Le Conseil d’État revient sur cette jurisprudence, et juge ici que la publication sur le recueil des actes administratifs de la préfecture, « alors même que l’arrêté en litige n’a pas été affiché à la mairie […], a fait courir à l’égard du syndicat requérant le délai de recours contentieux de deux mois prévu à l’article R. 421-1 du code de justice administrative ». Ainsi désormais, le délai court à compter de la date de la première mesure de publicité.
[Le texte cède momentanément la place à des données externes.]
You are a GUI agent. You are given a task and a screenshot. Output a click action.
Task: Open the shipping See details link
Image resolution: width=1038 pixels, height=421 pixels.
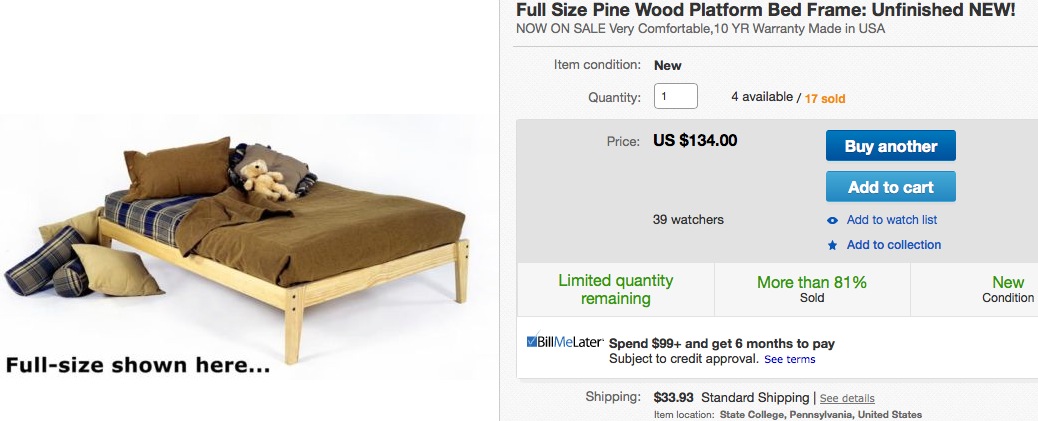click(847, 398)
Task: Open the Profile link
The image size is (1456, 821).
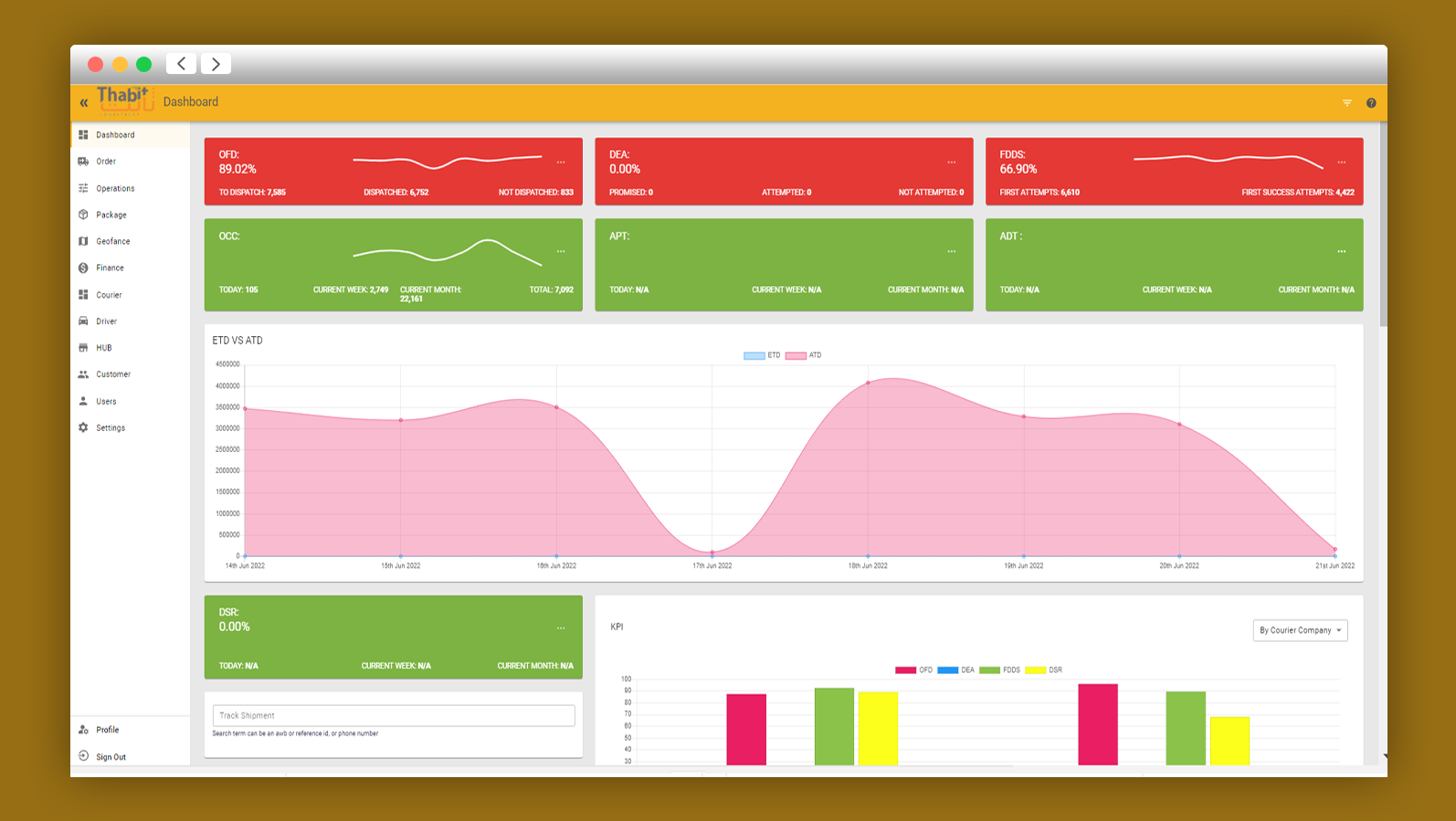Action: [107, 730]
La mise en ligne sur le recueil des actes administratifs est désormais suffisante

En matière de décisions préfectorales, aucune disposition réglementaire ou législative ne prévoit de modalités spécifiques de publicité. La nature ayant horreur du vide, le Conseil d’État a affirmé en 2012 qu’en l’absence de telles normes, les actes réglementaires sont opposables aux tiers à compter de leur mise en ligne par l’administration, à condition que cette mise en ligne s’opère sur un support présentant des garanties suffisantes de fiabilité (CE, 24 févr. 2012, req. n° 336669).
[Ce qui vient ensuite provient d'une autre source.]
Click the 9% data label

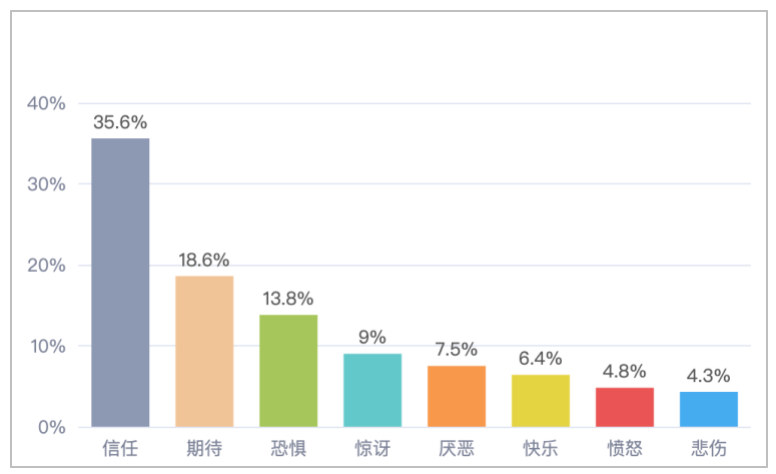point(372,338)
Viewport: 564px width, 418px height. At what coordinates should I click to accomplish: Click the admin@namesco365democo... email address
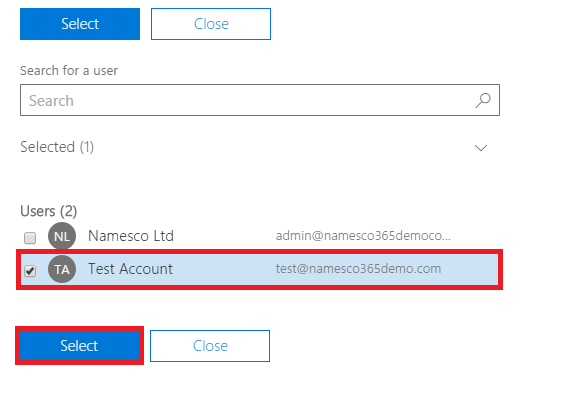coord(363,236)
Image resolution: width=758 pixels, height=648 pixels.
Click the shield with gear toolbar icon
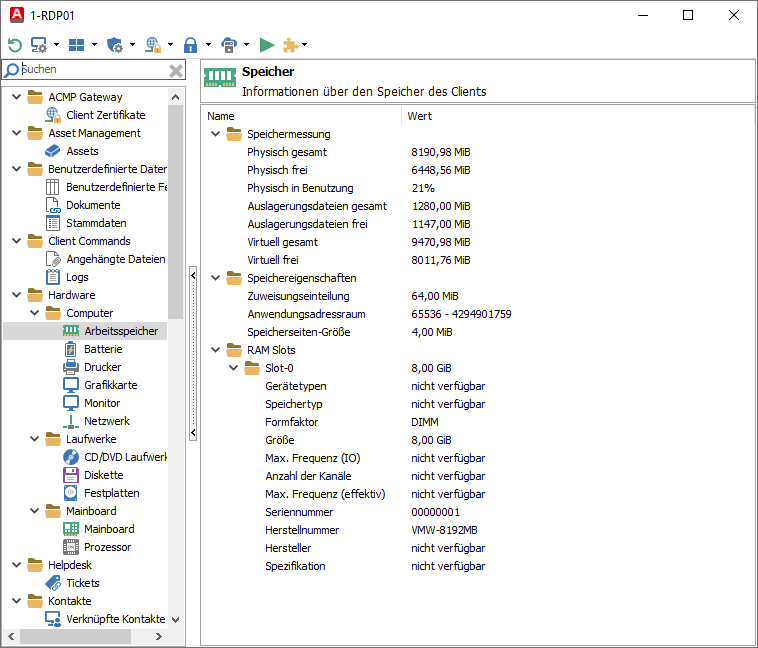115,45
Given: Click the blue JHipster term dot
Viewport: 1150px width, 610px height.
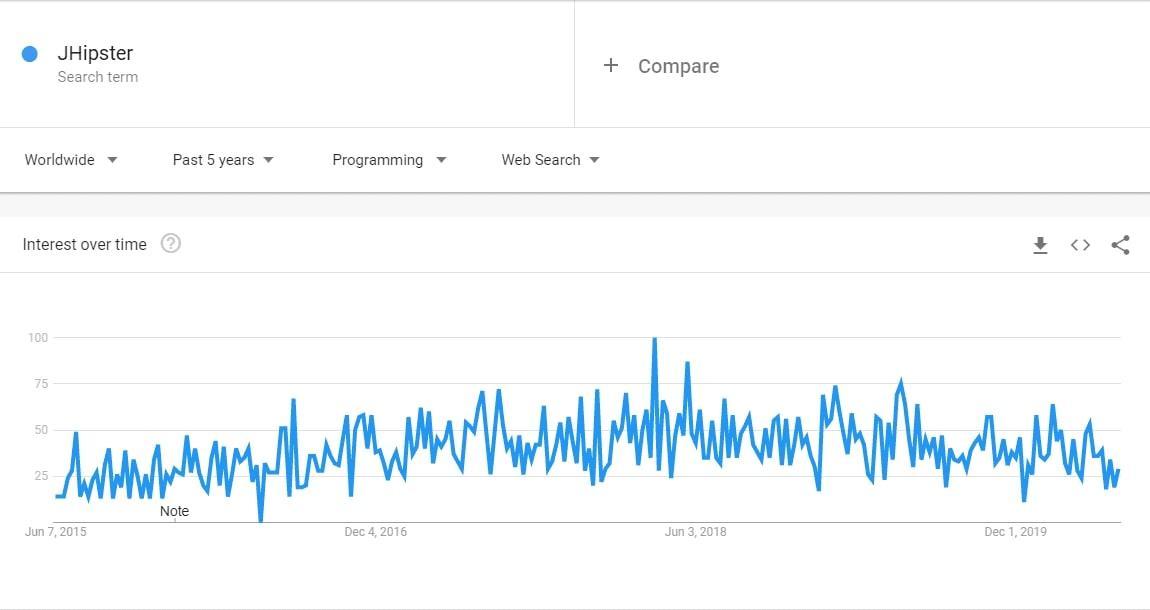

Seulement jusqu’alors, le Conseil d’État jugeait que la seule publication d’un arrêté préfectoral au recueil des actes administratifs (RAA) n’était pas de nature à lui seul à faire courir le délai de recours contentieux vis-à-vis des tiers, dans la mesure où le RAA ne peut pas, eu égard à l’ampleur et aux modalités de sa diffusion, être regardé comme aisément consultable par les tiers (CE 27 oct. 1972, n° 80329, Depuydt, Lebon ; 24 oct. 1984, n° 36531, Association des amis des sites de la baie de Bandol, Lebon ; 4 août 2006, n° 278515, Bergeron, AJDA 2006. 2139 ).
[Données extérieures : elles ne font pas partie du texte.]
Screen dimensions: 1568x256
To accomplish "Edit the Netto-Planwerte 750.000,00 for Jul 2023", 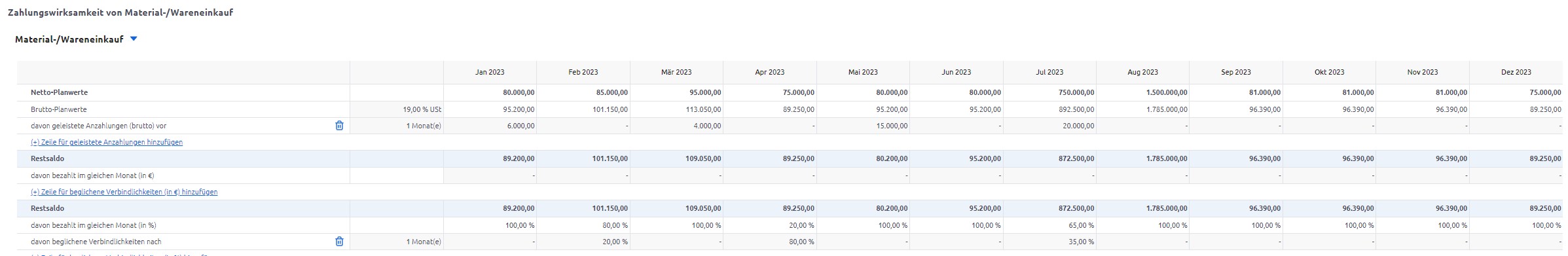I will tap(1049, 92).
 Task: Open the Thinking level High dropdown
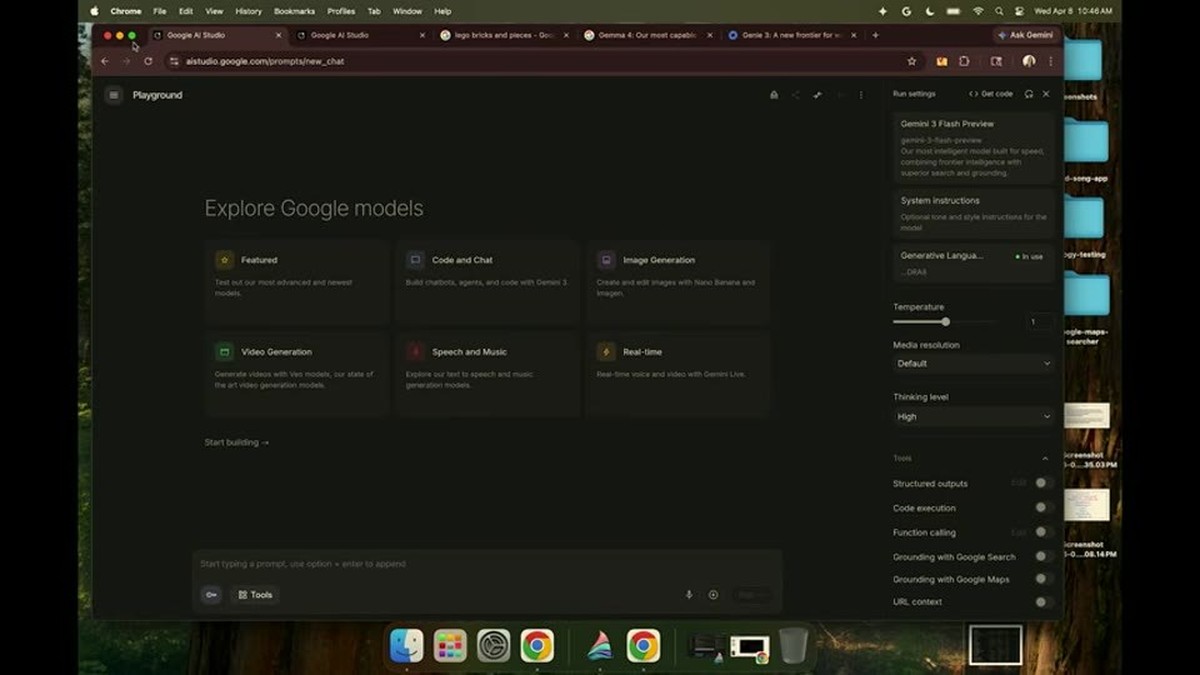coord(973,417)
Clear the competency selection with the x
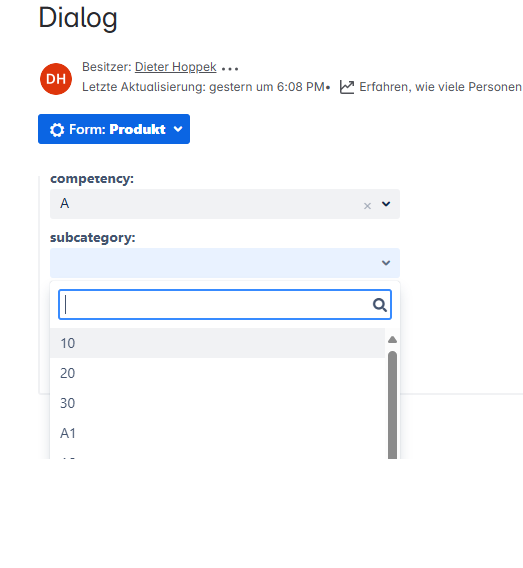The image size is (523, 568). point(367,206)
Le Conseil d’État abandonne cette deuxième jurisprudence, et juge que la publication des actes préfectoraux au recueil des actes administratifs suffit désormais pour les rendre opposables, à condition que cette mise en ligne intervienne dans des conditions garantissant non seulement la fiabilité, mais aussi « la date de la mise en ligne de tout nouvel acte ». La juridiction harmonise ainsi les conditions de mise en ligne des actes administratifs des préfectures avec celles, récemment dégagées, des décisions des autorités départementales (CE 3 déc. 2018, n° 409667, Ligue française pour la défense des droits de l’homme et du citoyen, Lebon ; AJDA 2019. 706 , note L. Janicot ; ibid. 2018. 2367 ; AJCT 2019. 140, obs. M.-C. Rouault ) et des circulaires ministérielles (CE 20 mars 2019, n° 401774, Lebon ; AJDA 2019. 661 ).